When it comes to caffeine, the amount a person drinks may be the central factor in whether or
not it is a trigger. According to the American Migraine Foundation, some people find it helpful
to use a small amount of caffeine to stop some of their migraine headaches. Others may have
more frequent migraine headaches with regular caffeine consumption.
Although there is anecdotal evidence of caffeine's potential Jekyll-and-Hyde nature, clinical data
from migraineurs is rare.
A new study paper, which now appears in The American Journal of Medicine, sheds some light
on this conundrum.
Elizabeth Mostofsky, from the Department of Epidemiology at Harvard T.H. Chan School of
Public Health in Boston, MA, is the first author of the study.
Together with her collaborators, Mostofsky set out to investigate if caffeine consumption is
linked to the onset of migraines on the same day in people living with the condition.
For her study, Mostofsky recruited 98 volunteers who experience migraine with or without aura.
The study participants filled in electronic diaries every morning and evening for 6 weeks.

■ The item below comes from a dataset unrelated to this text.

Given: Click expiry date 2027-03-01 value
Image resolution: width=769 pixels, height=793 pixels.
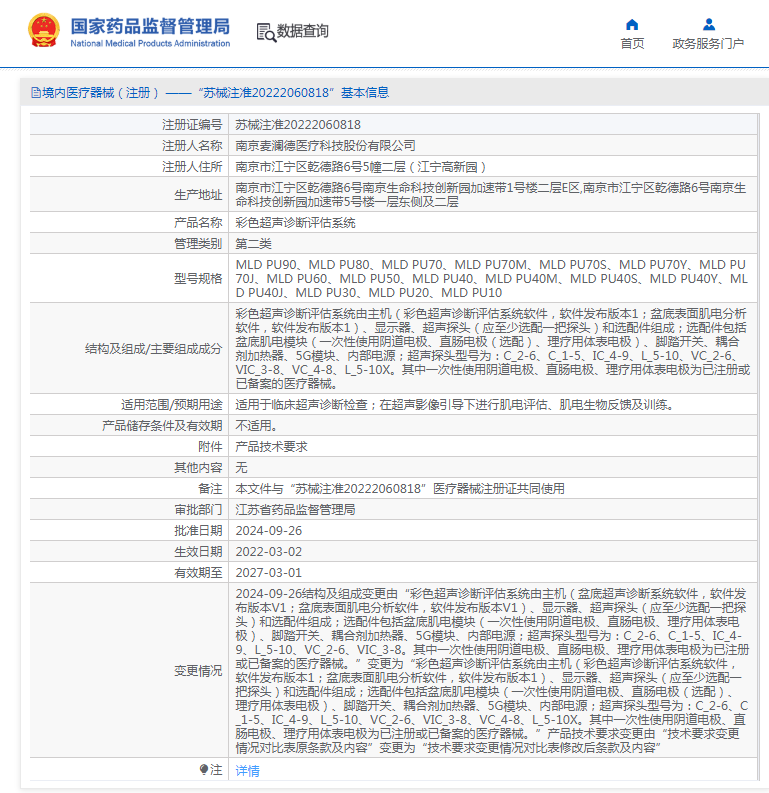Looking at the screenshot, I should (x=268, y=572).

In
these diaries, they recorded a variety of factors, including exercise, caffeine, and alcohol
consumption, stress, sleep quality, and headaches.
Specifically, the team asked the participants about total daily caffeine intake from coffee, tea,
soda, or energy drinks.
They then compared how likely each participant was to experience migraine on a day when they
consumed caffeine with the likelihood on a day when they didn't.
Using a statistical model, the team estimated that drinking one or two caffeinated beverages did
not change the odds of experiencing a migraine headache on the same day. However, when the
volunteers consumed three or more caffeinated drinks, the odds were significantly higher.
The results were similar when the team reanalyzed the data to take alcohol intake, stress, sleep
quality, exercise, and female participants' menstrual cycles into account.
Mostofsky also looked at the potential of reverse causation, meaning that the volunteers may
have consumed more caffeine to help cope with the onset of a migraine headache.
However, the data showed that people who drank three or more caffeinated beverages had higher
odds of developing a headache on the following day, meaning that this amount of caffeine didn't
stop a migraine in its tracks.
To date, there have been few prospective studies on the immediate risk of migraine headaches
with daily changes in caffeinated beverage intake," says principal study investigator Dr. Suzanne
M. Bertisch, an assistant professor of medicine at Harvard Medical School.
In this study, there was a nonlinear association between caffeinated beverage intake and the
odds of migraine headache on that day. This suggests that high levels of caffeinated beverage
intake may be a trigger of migraine headaches on that day.
Additional research is needed to examine the potential effect of caffeine on symptom onset in
the subsequent hours and the interplay of sleep, caffeine, anxiety, environmental factors, and
migraine, the authors conclude in their paper.